İzmir Büyükşehir Belediyesi son zamanlarda İZENERJİ, İZDOĞA ve İZFAŞ gibi şirketleri eliyle % 49 hissesi kendisine, geriye kalan % 51 hissesi birtakım şahıs ya da kişilere ait ilginç, tuhaf şirketler kuruyor. Bizim daha önceden bildiğimiz İZGÜNEŞ A.Ş. ile Sayıştay denetçisinin ortaya çıkardığı İZMAVİ ve İZHABİTAT şirketleri böylesine kurulmuş şirketler. Bu % 49 + % 51’in nedeni şu ana kadar anlaşılmış değil. Muhtemelen belediye hissesinin % 50’yi aşması durumunda Sayıştay denetimine giriliyor olması nedeniyle bu şirketlerin, Sayıştay denetiminden kaçırmak amacıyla bu şekilde kurulduğu anlaşılıyor.

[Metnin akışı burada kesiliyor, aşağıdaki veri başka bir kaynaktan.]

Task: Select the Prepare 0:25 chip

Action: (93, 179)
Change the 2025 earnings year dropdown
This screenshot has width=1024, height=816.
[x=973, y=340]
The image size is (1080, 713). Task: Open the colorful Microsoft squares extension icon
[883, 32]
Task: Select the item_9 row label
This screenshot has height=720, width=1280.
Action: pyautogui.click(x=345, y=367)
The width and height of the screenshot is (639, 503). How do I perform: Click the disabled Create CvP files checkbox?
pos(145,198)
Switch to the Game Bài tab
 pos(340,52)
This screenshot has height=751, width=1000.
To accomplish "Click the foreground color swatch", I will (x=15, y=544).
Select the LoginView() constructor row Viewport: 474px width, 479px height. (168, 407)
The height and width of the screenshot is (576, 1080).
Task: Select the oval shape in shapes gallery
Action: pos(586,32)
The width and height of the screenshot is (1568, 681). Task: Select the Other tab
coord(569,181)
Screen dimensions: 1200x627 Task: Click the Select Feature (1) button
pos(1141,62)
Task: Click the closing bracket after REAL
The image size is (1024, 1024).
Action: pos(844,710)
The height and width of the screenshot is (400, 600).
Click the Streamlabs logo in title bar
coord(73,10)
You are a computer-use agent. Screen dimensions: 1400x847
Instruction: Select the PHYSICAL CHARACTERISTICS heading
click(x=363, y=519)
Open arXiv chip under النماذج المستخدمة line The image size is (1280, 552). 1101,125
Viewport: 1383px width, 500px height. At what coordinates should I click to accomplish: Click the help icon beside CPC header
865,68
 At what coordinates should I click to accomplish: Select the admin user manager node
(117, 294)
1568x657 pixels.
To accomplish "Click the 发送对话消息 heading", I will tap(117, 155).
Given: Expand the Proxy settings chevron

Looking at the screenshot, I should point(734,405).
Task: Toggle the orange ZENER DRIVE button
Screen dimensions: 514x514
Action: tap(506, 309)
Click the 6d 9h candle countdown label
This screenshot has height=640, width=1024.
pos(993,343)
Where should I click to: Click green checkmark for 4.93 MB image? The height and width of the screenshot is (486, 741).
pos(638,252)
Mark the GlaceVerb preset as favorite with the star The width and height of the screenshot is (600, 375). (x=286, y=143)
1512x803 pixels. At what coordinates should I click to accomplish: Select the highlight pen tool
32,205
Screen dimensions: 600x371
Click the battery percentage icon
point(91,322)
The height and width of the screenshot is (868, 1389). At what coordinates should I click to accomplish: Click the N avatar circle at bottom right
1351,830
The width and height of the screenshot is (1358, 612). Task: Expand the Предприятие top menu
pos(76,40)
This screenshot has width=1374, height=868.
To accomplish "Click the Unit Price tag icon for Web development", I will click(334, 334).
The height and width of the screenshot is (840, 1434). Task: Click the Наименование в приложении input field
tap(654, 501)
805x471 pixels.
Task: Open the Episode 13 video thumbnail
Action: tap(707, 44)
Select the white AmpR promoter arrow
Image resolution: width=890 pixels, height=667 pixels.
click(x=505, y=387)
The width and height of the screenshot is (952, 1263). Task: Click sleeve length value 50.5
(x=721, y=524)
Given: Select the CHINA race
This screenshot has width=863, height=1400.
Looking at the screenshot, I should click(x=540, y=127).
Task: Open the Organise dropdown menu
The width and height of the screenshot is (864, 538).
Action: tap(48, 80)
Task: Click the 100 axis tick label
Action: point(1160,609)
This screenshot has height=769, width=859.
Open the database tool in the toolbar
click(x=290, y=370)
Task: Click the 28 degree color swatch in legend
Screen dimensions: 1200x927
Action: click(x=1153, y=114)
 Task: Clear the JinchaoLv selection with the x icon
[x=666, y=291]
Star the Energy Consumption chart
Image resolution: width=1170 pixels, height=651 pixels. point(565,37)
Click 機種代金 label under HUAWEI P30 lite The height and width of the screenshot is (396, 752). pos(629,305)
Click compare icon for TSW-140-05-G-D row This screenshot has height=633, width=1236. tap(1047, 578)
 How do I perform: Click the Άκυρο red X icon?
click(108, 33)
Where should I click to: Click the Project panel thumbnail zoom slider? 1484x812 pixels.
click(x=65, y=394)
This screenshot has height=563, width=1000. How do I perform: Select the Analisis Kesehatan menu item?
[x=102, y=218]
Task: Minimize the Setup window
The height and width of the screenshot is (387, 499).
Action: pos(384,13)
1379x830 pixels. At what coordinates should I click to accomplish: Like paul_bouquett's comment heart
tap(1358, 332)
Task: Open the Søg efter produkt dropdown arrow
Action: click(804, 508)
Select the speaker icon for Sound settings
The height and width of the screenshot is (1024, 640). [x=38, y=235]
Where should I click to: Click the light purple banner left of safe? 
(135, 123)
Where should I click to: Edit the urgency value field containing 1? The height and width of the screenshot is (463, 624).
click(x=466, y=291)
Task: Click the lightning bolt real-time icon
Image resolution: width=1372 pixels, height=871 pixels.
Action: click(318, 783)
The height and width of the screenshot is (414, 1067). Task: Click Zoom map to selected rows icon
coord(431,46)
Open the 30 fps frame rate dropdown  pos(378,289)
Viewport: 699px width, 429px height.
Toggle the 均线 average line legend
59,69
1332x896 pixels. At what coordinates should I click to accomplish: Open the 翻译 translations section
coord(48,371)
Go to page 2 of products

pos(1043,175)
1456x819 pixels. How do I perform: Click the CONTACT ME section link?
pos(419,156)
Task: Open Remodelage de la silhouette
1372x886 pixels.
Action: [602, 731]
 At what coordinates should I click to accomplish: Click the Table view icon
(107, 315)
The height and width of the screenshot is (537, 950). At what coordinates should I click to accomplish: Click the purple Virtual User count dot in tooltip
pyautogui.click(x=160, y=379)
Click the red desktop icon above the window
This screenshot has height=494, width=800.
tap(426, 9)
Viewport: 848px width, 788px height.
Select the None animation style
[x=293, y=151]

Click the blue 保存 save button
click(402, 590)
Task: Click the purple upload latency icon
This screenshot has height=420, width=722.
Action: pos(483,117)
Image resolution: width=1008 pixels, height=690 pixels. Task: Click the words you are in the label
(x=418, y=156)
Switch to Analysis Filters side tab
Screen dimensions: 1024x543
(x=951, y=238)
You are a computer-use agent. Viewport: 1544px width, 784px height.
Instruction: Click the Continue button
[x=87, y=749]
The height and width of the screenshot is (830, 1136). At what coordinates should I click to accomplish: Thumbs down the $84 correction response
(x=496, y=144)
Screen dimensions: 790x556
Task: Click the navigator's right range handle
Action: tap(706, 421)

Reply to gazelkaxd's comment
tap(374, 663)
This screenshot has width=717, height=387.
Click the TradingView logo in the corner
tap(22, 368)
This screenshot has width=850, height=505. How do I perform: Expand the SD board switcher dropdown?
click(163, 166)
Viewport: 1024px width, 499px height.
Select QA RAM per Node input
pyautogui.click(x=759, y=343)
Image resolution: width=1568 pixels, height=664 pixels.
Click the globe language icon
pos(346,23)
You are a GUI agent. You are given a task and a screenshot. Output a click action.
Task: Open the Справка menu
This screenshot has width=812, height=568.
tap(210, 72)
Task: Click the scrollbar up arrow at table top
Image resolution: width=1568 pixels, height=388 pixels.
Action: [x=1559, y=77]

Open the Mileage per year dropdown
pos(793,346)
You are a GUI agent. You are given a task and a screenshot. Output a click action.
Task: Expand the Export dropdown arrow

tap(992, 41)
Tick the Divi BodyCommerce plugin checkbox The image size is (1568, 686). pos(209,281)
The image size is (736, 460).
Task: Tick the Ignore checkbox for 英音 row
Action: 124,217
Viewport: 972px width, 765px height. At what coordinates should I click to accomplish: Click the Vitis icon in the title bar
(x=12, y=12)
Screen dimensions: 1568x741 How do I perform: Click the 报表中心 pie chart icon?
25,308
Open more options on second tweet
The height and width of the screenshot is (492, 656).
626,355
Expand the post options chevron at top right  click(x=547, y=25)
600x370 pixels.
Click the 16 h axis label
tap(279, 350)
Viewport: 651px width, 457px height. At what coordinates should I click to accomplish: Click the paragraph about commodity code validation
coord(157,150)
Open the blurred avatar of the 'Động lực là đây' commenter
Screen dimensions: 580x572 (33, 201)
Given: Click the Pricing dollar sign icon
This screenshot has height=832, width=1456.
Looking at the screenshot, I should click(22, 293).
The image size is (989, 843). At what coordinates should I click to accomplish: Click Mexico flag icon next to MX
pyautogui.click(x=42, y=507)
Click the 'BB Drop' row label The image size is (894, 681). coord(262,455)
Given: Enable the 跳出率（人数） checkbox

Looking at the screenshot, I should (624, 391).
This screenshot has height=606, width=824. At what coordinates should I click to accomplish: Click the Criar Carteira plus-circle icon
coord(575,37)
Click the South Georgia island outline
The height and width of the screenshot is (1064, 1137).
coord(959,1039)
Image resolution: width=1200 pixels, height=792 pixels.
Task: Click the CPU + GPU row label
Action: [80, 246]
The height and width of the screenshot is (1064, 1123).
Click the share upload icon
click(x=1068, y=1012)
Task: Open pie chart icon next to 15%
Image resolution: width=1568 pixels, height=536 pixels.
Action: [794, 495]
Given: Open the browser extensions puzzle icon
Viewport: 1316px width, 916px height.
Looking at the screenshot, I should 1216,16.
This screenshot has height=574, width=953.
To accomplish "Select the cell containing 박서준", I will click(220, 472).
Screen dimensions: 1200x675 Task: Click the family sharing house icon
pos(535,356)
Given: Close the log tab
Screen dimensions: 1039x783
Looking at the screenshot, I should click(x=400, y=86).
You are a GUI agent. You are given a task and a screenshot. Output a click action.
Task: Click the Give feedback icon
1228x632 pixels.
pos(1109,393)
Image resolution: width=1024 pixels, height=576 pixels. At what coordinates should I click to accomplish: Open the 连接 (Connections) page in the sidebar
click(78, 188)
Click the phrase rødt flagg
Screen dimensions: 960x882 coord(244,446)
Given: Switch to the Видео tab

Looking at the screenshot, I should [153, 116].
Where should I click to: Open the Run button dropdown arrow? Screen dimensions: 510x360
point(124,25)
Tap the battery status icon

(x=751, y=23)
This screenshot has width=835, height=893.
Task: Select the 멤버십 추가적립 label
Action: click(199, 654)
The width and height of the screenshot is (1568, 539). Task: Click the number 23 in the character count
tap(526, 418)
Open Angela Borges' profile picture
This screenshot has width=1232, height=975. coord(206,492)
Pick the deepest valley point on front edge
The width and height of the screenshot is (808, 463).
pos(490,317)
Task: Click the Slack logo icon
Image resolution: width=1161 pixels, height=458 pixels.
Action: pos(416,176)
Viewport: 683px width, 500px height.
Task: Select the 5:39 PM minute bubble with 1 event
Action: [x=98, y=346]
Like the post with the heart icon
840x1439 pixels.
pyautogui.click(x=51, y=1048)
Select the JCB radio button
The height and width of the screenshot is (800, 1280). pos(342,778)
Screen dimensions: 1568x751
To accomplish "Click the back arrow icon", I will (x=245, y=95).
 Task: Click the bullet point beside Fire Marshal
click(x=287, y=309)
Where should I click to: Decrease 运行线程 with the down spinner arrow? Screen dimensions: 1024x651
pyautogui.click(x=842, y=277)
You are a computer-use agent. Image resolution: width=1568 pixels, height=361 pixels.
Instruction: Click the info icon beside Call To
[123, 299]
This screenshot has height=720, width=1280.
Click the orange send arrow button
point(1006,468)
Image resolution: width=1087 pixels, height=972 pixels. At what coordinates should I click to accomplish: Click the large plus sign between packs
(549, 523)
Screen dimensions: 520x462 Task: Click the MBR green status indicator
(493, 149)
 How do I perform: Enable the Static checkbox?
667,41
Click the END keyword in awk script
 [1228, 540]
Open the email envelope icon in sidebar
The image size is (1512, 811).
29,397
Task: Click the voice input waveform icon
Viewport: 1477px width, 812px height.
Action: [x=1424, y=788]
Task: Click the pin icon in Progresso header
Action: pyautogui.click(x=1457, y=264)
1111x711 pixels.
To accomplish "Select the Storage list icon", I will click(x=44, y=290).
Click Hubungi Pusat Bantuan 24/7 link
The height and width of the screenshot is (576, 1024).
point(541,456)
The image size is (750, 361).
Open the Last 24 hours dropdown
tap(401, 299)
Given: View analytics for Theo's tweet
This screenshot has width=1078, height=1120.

Şirketlerin % 51 payına sahip tek ortaklı şirketler de ya kamuoyunca bilinip tanınmayan ya da kötü şöhretleriyle tanınıp bilinen isimler… Örneğin İZGÜNEŞ‘teki % 51’lik hisseye sahip olan Barteş Enerji Sanayi ve Ticaret Limited Şirketi‘nin İnternet, sosyal medya ve kamuoyu ölçeğinde bilinmeyen tek ortağı Osman Barlas Kuşçu, İZMAVİ‘nin % 51’lik hissesine sahip olan Atlas Atık Yönetimi ve İnşaat Sanayi Ticaret Limited Şirketi‘nin tek ortağı Ender Haberdar ile Ber Çevre ve Lojistik Anonim Şirketi‘nin tek ortağı Serdar Göktürk ve onlarla birlikte çalışan Güldenir Kurtar, İZHABİTAT‘ın yine aynı şekilde % 51 ortağı olan Bitkisan Ziraat Peyzaj İthalat İhracat Sanayi ve Ticaret Anonim Şirketi‘nin pek tanınıp bilinmeyen tek ortağı Ercan Kahveci… Ne hikmetse kurulan şirketlere % 51 oranıyla hissedar yapılan isimler hep tek ortaklı şirketlerin sahibi…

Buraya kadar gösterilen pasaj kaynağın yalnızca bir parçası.